### TASK TO COMPLETE
Word for word, repeat every record.

### INPUT DATA
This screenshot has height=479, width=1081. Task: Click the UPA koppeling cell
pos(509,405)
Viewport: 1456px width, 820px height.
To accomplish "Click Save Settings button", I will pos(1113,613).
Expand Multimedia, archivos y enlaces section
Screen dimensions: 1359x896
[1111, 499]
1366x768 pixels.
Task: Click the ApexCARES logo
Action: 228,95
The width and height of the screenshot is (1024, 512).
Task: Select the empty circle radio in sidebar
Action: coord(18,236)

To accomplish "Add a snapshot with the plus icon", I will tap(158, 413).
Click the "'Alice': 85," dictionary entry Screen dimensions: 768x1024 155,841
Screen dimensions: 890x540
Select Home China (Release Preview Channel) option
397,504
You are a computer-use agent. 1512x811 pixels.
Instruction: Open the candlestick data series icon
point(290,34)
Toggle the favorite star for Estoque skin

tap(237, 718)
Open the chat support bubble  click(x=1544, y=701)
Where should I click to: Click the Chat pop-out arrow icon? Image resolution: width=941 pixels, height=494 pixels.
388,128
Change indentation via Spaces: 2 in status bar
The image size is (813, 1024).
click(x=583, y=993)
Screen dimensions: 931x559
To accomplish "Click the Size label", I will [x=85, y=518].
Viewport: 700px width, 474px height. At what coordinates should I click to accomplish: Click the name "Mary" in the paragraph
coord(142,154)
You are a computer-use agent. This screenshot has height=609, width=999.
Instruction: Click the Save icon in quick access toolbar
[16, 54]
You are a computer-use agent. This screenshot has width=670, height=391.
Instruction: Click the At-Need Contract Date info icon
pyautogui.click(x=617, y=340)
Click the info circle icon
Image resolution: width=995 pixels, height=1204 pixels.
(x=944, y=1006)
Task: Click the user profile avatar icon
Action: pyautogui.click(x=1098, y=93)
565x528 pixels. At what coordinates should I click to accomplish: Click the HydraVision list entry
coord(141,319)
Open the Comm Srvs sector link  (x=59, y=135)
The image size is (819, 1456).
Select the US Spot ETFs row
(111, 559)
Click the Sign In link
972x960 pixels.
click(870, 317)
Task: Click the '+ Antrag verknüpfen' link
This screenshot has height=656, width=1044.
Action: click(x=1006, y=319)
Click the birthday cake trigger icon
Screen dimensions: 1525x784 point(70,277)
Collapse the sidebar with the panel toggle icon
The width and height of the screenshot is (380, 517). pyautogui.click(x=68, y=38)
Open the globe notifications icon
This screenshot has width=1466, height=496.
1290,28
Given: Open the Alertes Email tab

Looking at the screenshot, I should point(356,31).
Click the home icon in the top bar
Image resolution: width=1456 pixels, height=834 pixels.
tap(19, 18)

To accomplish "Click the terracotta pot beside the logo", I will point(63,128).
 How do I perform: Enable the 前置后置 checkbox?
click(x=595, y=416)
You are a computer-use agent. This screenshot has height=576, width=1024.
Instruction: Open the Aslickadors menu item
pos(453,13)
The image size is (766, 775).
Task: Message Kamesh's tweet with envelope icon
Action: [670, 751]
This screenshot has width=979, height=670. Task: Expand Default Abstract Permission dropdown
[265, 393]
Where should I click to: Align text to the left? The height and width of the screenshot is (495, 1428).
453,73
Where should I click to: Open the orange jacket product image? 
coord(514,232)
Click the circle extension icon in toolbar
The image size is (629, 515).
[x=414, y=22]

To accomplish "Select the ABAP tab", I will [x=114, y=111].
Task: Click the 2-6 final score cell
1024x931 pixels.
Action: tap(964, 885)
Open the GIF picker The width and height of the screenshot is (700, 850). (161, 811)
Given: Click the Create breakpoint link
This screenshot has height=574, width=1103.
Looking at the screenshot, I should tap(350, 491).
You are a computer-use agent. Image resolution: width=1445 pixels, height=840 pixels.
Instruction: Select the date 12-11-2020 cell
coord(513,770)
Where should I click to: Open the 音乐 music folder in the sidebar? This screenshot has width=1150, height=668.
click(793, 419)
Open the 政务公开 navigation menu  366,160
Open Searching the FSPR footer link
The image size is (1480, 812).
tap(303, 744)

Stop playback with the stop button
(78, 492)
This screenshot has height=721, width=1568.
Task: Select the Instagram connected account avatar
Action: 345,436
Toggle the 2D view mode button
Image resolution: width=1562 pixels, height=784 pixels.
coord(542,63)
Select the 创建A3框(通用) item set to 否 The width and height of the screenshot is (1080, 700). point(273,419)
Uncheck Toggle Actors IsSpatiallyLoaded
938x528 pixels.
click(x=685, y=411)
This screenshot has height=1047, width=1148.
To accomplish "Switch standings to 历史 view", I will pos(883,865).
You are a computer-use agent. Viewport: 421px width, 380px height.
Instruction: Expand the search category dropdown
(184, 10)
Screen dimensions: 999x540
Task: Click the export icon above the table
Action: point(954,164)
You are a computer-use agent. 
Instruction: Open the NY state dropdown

### REPLY TO THE TASK
This screenshot has height=479, width=1081. Task: Click the UPA koppeling cell
pos(509,405)
Viewport: 1456px width, 820px height.
To accomplish "Click Save Settings button", I will pos(1113,613).
Expand Multimedia, archivos y enlaces section
Screen dimensions: 1359x896
[1111, 499]
1366x768 pixels.
Task: Click the ApexCARES logo
Action: 228,95
The width and height of the screenshot is (1024, 512).
Task: Select the empty circle radio in sidebar
Action: coord(18,236)

To accomplish "Add a snapshot with the plus icon", I will tap(158, 413).
Click the "'Alice': 85," dictionary entry Screen dimensions: 768x1024 155,841
Screen dimensions: 890x540
Select Home China (Release Preview Channel) option
397,504
You are a computer-use agent. 1512x811 pixels.
Instruction: Open the candlestick data series icon
point(290,34)
Toggle the favorite star for Estoque skin

tap(237, 718)
Open the chat support bubble  click(x=1544, y=701)
Where should I click to: Click the Chat pop-out arrow icon? Image resolution: width=941 pixels, height=494 pixels.
388,128
Change indentation via Spaces: 2 in status bar
The image size is (813, 1024).
click(x=583, y=993)
Screen dimensions: 931x559
To accomplish "Click the Size label", I will [x=85, y=518].
Viewport: 700px width, 474px height. At what coordinates should I click to accomplish: Click the name "Mary" in the paragraph
coord(142,154)
You are a computer-use agent. This screenshot has height=609, width=999.
Instruction: Click the Save icon in quick access toolbar
[16, 54]
You are a computer-use agent. This screenshot has width=670, height=391.
Instruction: Click the At-Need Contract Date info icon
pyautogui.click(x=617, y=340)
Click the info circle icon
Image resolution: width=995 pixels, height=1204 pixels.
(x=944, y=1006)
Task: Click the user profile avatar icon
Action: pyautogui.click(x=1098, y=93)
565x528 pixels. At what coordinates should I click to accomplish: Click the HydraVision list entry
coord(141,319)
Open the Comm Srvs sector link  (x=59, y=135)
The image size is (819, 1456).
Select the US Spot ETFs row
(111, 559)
Click the Sign In link
972x960 pixels.
click(870, 317)
Task: Click the '+ Antrag verknüpfen' link
This screenshot has height=656, width=1044.
Action: click(x=1006, y=319)
Click the birthday cake trigger icon
Screen dimensions: 1525x784 point(70,277)
Collapse the sidebar with the panel toggle icon
The width and height of the screenshot is (380, 517). pyautogui.click(x=68, y=38)
Open the globe notifications icon
This screenshot has width=1466, height=496.
1290,28
Given: Open the Alertes Email tab

Looking at the screenshot, I should point(356,31).
Click the home icon in the top bar
Image resolution: width=1456 pixels, height=834 pixels.
tap(19, 18)

To accomplish "Click the terracotta pot beside the logo", I will point(63,128).
 How do I perform: Enable the 前置后置 checkbox?
click(x=595, y=416)
You are a computer-use agent. This screenshot has height=576, width=1024.
Instruction: Open the Aslickadors menu item
pos(453,13)
The image size is (766, 775).
Task: Message Kamesh's tweet with envelope icon
Action: [670, 751]
This screenshot has width=979, height=670. Task: Expand Default Abstract Permission dropdown
[265, 393]
Where should I click to: Align text to the left? The height and width of the screenshot is (495, 1428).
453,73
Where should I click to: Open the orange jacket product image? 
coord(514,232)
Click the circle extension icon in toolbar
The image size is (629, 515).
[x=414, y=22]

To accomplish "Select the ABAP tab", I will [x=114, y=111].
Task: Click the 2-6 final score cell
1024x931 pixels.
Action: tap(964, 885)
Open the GIF picker The width and height of the screenshot is (700, 850). (161, 811)
Given: Click the Create breakpoint link
This screenshot has height=574, width=1103.
Looking at the screenshot, I should tap(350, 491).
You are a computer-use agent. Image resolution: width=1445 pixels, height=840 pixels.
Instruction: Select the date 12-11-2020 cell
coord(513,770)
Where should I click to: Open the 音乐 music folder in the sidebar? This screenshot has width=1150, height=668.
click(793, 419)
Open the 政务公开 navigation menu  366,160
Open Searching the FSPR footer link
The image size is (1480, 812).
tap(303, 744)

Stop playback with the stop button
(78, 492)
This screenshot has height=721, width=1568.
Task: Select the Instagram connected account avatar
Action: 345,436
Toggle the 2D view mode button
Image resolution: width=1562 pixels, height=784 pixels.
coord(542,63)
Select the 创建A3框(通用) item set to 否 The width and height of the screenshot is (1080, 700). point(273,419)
Uncheck Toggle Actors IsSpatiallyLoaded
938x528 pixels.
click(x=685, y=411)
This screenshot has height=1047, width=1148.
To accomplish "Switch standings to 历史 view", I will pos(883,865).
You are a computer-use agent. Viewport: 421px width, 380px height.
Instruction: Expand the search category dropdown
(184, 10)
Screen dimensions: 999x540
Task: Click the export icon above the table
Action: point(954,164)
You are a computer-use agent. 
Instruction: Open the NY state dropdown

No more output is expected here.